* WHAT YOU ARE ASKED TO DO:
The expected answer is every line of the material that contains the word "status".

* WORKING DATA:
┄┄┄┄┄┄┄┄┄┄┄┄┄┄┄┄┄┄┄┄

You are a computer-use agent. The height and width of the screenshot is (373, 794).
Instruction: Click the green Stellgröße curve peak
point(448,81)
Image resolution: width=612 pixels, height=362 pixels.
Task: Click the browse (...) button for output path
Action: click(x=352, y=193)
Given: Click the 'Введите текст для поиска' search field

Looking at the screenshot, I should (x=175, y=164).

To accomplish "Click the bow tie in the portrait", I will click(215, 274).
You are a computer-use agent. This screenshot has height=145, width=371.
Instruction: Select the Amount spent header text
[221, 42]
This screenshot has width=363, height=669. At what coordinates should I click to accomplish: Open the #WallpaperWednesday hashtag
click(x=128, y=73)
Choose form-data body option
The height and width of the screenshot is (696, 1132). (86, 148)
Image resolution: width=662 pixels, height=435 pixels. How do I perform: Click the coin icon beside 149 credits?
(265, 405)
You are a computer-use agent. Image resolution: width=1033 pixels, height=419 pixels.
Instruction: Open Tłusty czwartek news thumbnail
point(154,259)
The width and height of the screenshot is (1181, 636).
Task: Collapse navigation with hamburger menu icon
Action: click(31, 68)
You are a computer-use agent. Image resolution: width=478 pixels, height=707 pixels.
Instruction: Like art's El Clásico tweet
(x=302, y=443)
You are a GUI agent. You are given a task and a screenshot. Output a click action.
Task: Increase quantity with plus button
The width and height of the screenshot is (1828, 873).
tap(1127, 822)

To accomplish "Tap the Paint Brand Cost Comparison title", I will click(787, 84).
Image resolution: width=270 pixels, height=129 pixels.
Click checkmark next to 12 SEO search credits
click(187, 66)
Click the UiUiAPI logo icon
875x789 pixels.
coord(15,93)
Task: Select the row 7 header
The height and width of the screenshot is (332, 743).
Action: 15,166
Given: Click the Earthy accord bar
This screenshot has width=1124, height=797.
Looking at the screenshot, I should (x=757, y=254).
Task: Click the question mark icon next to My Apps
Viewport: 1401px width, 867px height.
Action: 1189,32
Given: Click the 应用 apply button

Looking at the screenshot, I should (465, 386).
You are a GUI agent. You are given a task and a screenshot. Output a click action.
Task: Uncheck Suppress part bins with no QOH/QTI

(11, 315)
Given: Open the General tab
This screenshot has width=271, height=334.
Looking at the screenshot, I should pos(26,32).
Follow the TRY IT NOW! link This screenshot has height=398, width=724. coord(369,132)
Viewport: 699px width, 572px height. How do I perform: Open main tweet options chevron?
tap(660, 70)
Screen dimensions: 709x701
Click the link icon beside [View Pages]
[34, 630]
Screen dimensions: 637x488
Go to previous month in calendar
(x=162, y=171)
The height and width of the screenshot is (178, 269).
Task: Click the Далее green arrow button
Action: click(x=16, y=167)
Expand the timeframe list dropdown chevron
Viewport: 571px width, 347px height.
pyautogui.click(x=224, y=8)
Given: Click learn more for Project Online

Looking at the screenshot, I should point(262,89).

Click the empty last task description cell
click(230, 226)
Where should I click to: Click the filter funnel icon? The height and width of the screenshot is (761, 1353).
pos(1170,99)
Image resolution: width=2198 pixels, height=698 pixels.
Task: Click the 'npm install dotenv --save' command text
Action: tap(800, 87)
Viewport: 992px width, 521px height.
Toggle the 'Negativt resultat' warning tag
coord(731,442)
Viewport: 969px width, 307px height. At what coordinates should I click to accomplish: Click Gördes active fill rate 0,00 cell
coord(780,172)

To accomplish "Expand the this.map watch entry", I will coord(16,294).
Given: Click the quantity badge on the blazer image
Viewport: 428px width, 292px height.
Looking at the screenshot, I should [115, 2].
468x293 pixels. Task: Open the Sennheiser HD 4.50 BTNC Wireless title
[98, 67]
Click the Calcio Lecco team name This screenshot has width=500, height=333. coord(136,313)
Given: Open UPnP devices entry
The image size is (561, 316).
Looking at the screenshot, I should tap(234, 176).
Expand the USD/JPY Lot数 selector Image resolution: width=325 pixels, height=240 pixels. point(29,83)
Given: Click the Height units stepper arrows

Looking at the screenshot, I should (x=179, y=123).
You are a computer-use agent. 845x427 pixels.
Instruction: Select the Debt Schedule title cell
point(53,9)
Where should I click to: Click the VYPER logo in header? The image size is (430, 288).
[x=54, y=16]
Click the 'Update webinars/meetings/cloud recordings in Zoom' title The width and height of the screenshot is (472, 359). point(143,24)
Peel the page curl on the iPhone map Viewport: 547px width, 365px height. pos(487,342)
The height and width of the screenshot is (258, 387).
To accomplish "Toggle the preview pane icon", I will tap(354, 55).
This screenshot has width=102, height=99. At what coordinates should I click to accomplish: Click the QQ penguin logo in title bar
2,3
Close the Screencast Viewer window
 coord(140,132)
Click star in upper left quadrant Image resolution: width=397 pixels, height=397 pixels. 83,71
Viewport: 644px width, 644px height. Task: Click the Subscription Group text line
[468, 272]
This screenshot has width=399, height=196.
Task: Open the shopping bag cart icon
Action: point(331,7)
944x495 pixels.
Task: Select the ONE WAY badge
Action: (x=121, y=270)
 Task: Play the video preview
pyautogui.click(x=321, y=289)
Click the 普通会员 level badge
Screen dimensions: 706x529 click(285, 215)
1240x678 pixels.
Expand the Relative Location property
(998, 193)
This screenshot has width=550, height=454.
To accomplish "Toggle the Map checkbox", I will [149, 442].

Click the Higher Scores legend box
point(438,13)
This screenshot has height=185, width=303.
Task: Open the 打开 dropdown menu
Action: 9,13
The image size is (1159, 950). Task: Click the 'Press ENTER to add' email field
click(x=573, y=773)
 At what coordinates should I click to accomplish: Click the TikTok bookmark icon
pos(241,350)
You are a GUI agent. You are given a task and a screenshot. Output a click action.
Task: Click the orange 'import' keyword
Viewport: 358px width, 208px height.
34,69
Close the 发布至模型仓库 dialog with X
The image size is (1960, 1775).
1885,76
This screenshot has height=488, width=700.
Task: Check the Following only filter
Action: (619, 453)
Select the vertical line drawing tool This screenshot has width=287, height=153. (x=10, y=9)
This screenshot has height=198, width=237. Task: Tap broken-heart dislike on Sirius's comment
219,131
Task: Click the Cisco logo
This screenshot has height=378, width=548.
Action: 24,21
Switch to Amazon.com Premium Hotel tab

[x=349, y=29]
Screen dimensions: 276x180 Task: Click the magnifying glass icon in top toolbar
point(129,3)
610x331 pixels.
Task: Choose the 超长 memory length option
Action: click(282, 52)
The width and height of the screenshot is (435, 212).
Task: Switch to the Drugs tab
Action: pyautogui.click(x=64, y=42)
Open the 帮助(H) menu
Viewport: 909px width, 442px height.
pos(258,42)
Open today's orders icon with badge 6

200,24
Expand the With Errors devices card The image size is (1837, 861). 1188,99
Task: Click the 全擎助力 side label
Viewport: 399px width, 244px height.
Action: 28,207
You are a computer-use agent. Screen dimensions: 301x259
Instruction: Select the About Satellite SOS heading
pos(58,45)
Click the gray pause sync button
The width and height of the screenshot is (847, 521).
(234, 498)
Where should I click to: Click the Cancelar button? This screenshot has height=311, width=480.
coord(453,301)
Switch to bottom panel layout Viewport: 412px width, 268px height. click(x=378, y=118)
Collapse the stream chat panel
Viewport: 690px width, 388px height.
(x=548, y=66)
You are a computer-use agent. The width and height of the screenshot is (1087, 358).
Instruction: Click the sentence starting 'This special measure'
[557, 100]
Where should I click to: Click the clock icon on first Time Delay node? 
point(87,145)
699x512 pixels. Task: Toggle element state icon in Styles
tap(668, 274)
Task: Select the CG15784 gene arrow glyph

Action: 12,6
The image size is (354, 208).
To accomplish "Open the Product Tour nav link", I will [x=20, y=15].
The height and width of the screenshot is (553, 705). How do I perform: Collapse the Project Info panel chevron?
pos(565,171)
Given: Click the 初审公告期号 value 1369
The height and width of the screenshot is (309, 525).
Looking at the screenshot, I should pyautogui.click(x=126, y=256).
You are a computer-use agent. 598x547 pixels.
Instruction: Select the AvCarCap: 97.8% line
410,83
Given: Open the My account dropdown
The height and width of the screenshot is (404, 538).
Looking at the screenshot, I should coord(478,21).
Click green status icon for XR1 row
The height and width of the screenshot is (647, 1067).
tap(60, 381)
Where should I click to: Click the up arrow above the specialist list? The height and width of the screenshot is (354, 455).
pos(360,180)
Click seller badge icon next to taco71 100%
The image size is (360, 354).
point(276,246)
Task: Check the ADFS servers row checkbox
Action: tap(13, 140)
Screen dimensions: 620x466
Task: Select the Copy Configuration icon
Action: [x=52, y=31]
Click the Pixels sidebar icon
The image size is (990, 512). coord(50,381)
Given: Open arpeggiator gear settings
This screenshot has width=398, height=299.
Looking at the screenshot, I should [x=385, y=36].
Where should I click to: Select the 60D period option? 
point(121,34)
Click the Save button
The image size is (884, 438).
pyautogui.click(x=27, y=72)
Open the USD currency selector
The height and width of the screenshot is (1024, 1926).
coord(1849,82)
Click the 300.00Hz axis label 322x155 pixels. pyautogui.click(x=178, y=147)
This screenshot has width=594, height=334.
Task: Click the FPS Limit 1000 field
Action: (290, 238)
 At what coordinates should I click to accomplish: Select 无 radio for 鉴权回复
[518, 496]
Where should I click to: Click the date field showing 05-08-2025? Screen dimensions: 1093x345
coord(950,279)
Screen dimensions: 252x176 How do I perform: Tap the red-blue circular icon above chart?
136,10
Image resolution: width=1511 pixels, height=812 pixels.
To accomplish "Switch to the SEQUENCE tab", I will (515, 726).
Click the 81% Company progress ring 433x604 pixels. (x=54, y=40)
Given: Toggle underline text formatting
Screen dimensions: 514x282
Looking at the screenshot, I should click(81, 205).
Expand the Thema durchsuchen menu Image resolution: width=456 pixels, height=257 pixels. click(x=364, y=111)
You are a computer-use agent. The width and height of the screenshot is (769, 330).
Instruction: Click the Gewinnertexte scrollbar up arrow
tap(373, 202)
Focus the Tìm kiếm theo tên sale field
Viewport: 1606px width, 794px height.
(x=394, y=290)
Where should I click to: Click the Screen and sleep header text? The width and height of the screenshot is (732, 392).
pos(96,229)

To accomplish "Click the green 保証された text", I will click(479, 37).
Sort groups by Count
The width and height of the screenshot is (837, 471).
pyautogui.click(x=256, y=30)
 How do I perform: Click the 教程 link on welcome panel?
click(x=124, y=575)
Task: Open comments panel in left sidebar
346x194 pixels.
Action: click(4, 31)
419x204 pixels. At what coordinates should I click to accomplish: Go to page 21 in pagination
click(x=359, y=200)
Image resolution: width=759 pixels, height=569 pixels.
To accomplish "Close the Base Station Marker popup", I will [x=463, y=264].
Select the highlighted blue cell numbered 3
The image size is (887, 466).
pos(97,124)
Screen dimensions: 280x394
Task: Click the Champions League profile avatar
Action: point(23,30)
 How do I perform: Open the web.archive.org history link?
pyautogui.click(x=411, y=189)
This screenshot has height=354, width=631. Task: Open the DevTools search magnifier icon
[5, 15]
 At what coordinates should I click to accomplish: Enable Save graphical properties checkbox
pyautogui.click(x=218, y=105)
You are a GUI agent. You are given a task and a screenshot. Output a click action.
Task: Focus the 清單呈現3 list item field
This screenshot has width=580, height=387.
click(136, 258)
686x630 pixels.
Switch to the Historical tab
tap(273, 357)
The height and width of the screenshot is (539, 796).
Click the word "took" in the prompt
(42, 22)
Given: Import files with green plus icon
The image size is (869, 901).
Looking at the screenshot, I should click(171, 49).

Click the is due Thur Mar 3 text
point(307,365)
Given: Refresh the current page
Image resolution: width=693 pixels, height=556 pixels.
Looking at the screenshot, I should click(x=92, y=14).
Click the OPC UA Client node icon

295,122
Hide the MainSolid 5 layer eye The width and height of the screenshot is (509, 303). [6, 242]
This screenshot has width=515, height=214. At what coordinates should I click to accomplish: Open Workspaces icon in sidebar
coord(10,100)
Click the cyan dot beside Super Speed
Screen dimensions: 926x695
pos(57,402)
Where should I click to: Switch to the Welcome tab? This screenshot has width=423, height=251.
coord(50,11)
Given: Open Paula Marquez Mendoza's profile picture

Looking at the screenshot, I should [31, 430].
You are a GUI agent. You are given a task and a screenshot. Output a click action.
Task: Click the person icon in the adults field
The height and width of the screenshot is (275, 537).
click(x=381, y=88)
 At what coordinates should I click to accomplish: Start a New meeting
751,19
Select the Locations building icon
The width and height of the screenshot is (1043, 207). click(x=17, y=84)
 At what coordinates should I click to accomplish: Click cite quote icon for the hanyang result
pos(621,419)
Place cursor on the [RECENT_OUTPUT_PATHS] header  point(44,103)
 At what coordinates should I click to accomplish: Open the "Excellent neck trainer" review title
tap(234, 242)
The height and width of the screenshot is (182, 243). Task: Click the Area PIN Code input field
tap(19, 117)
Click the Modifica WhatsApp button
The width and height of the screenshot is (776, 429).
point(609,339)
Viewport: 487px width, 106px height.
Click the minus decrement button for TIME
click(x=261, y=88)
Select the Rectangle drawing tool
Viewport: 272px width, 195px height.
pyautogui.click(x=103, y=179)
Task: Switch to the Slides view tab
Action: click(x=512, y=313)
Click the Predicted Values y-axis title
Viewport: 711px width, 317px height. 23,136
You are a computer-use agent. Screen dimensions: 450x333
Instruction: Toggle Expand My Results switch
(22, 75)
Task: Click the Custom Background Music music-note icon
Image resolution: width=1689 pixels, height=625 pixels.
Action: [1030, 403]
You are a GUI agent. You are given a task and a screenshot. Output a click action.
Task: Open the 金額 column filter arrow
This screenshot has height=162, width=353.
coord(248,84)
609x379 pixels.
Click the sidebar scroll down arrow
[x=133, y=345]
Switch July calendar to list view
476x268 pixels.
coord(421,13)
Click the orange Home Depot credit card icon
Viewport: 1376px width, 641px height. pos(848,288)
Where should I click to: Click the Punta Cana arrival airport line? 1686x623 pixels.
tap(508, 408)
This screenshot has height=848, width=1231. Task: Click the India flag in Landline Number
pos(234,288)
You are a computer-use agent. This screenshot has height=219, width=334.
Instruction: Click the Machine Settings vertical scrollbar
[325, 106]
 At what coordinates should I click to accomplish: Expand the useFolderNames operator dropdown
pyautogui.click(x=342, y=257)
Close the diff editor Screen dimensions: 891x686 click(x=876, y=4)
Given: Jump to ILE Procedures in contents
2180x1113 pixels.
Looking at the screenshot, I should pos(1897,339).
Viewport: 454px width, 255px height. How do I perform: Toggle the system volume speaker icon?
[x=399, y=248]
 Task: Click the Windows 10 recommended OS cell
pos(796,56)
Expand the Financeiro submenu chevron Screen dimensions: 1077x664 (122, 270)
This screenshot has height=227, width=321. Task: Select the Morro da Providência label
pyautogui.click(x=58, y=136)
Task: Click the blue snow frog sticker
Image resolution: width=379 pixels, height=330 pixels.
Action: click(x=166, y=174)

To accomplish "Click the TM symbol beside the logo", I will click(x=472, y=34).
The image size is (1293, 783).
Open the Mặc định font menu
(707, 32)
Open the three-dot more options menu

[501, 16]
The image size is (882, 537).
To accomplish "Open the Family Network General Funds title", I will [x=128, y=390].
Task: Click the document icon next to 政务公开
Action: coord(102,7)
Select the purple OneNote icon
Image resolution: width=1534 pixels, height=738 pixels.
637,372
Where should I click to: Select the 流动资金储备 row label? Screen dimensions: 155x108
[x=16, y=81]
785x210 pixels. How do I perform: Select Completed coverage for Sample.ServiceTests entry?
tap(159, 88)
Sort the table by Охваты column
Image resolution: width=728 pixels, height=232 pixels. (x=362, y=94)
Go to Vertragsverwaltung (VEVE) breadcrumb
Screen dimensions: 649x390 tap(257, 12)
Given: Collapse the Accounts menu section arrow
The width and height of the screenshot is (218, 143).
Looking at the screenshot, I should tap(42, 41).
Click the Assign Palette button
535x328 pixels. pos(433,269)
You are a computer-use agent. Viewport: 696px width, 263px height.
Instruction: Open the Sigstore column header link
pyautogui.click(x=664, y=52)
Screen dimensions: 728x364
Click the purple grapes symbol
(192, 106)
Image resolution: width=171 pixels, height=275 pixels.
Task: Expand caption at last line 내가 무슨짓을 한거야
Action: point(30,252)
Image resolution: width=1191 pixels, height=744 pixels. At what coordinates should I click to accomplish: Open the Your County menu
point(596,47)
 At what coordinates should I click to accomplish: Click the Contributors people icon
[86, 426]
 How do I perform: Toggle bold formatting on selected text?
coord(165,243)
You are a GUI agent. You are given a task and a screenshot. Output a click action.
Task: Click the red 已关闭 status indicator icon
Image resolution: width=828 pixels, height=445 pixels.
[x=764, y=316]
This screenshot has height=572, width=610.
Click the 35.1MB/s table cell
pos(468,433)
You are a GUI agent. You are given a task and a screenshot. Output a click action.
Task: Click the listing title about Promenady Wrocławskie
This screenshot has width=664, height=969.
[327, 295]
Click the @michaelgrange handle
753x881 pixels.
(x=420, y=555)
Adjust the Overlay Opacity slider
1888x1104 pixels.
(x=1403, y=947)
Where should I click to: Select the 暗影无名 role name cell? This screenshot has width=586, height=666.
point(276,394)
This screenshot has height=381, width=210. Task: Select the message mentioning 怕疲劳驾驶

┄┄┄┄┄┄┄┄┄┄┄┄┄┄┄┄┄┄┄┄

* SOLUTION FOR THIS TASK:
Click green status icon for XR1 row
Task: Click the red 已关闭 status indicator icon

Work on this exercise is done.